As Flavobacterium columnare is Gram-negative, fish can be treated with a combination of the antibiotics furan-2 and kanamycin administered together. A medicated fish bath (using methylene blue or potassium permanganate and salt),[3] is generally a first step, as well lowering the aquarium temperature to 75 °F (24 °C) is a must, since columnaris is much more virulent at higher temperatures, especially 85-90 °F.[4]
Medicated food containing oxytetracycline is also an effective treatment for internal infections, but resistance is emerging. Potassium permanganate, copper sulfate, and hydrogen peroxide can also be applied externally to adult fish and fry, but can be toxic at high concentrations.
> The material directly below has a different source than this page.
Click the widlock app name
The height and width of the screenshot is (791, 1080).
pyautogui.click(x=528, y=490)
Vaccines can also be given in the face of an outbreak or to prevent disease occurrence.

The bacteria can persist in water for up to 32 days when the hardness is 50 ppm or more.
 
#4 ·
The last "outside" fish to enter that tank was in August. I added some shipped in rainbows straight to the tank rather than QTing and wiped out all but a few fish in the tank. The tank ran with just those few remaining fish until I moved those diamonds to that tank about 6-8 weeks ago from another tank (moved over the course of a couple of weeks to make sure I didn't overload the bio filter - water was monitored through the process). Everything seemed fine until the first diamond died a couple of weeks ago, then the rainbow, now another diamond. The symptoms for the ones I lost in August and the ones I am losing now are identical (patchy looking areas on the skin, ratty looking fins, etc. No "3D" sores or fungal spots or anything, no signs of parasites, water quality is good.
 
#8 · (Edited by Moderator)
Primarily just dull, but they do get fairly pale toward the end. There is no visible fungus or anything of that sort.
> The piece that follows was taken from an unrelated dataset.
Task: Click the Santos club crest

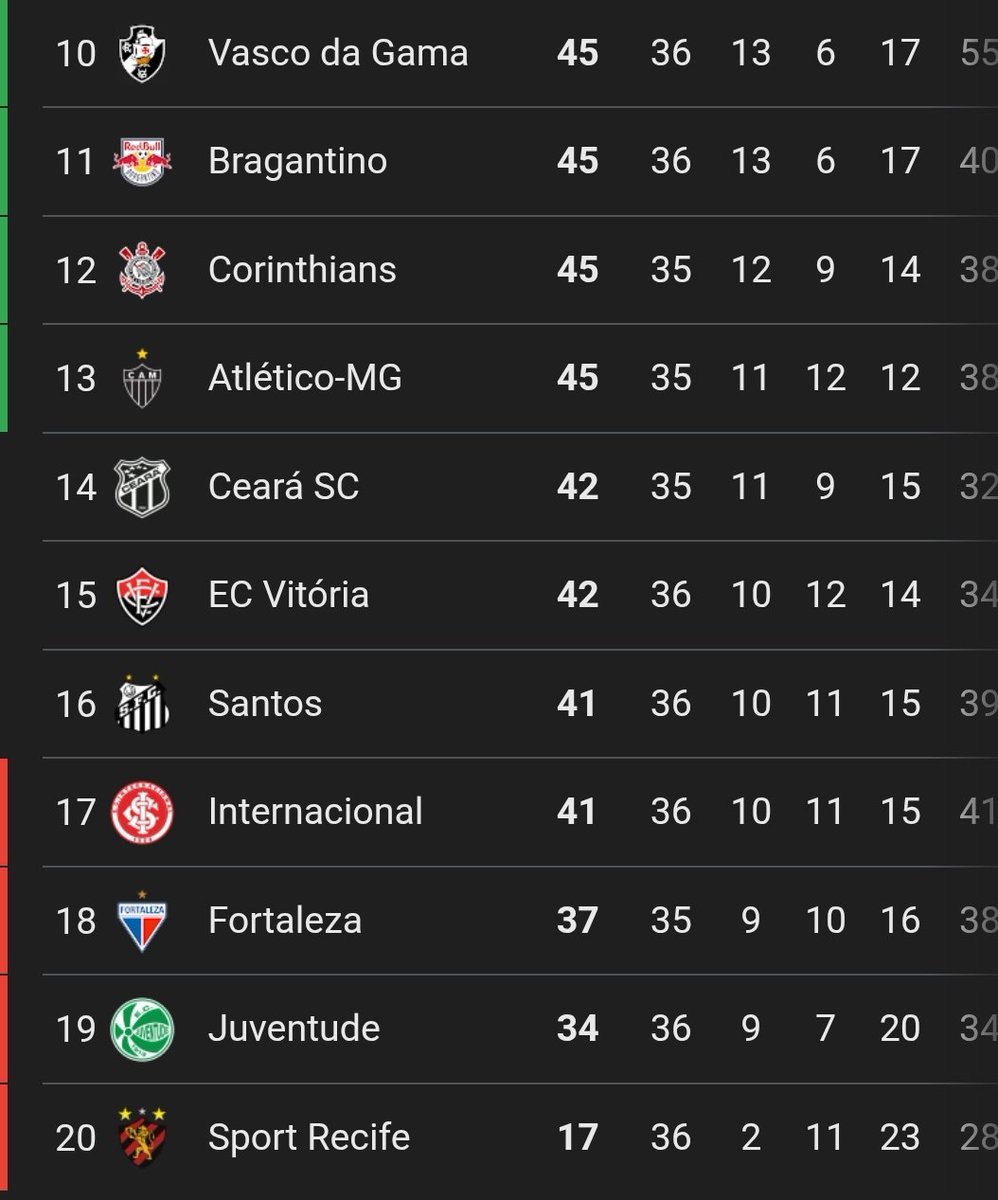Action: pyautogui.click(x=142, y=703)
Ah, What you introduced in August never went away. I would guess columnaris. You'd have to treat the fish and tear down the tank with bleach or it'll linger in there forever.

Qt is a hassle but this is much more of a hassle.
Columnaris was my first thought, but it just didn't look much like the columnaris that I remembered dealing with many years ago. I also had thought that it would have affected the fish that were in the tank during the August - November time frame if that was what it was since it is so highly contagious. Not disagreeing with the diagnosis, just explaining why I initially looked elsewhere for answers...
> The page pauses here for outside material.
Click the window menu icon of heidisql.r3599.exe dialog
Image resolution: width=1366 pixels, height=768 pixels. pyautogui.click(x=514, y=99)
I certainly know better than to not QT after all these years. I've bought a LOT from this seller and never had a sick fish, and the rainbows that seem to have brought the illness in where part of a LARGE order spanning multiple tanks. I didn't have the QT space to accommodate all of them to begin with, nor did I have a QT tank large enough to realistically house 4 rainbows for a month. Most of the time when I've taken my chances with no QT, it's worked out for me - it was bound to bite me in the butt sooner or later :-\

Thanks for the help! Guess I'll move forward on trying to treat for columnaris and see if I can put a stop to the dying fish.
 
#10 ·
No labored breathing or any odd behavior aside from general lethargy in the 24 hours or so before passing. Since the last passing, nothing else has shown symptoms - not that that means anything as it seemingly laid "dormant" for several months before the latest outbreak.
 
#11 ·
UPDATE: Ultimately, I lost all of the fish in this tank and I'm looking at what to do going forward to make sure the tank is safe to restock. I've seen people say you absolutely have to tear down the tank, bleach everything, replace substrate/filter media/plants, etc. or it will unquestionably come back, no matter how much time passes. I've also read that the bacteria can only survive a little over a month with no host (so, theoretically, the tank would be "clean" in a month). And plenty of opinions on medicating and whatnot that fall between the two extremes. So for those of you who have dealt with what I'm assuming was columnaris (though it never did fit the classic symptoms), what do you recommend as the next steps to getting the tank inhabitable. I want to be smart about it (because I sure don't want to lose another tank full of fish), but I also don't want to strip the tank and have to replace substrate and plants and all of that if there's no reason to.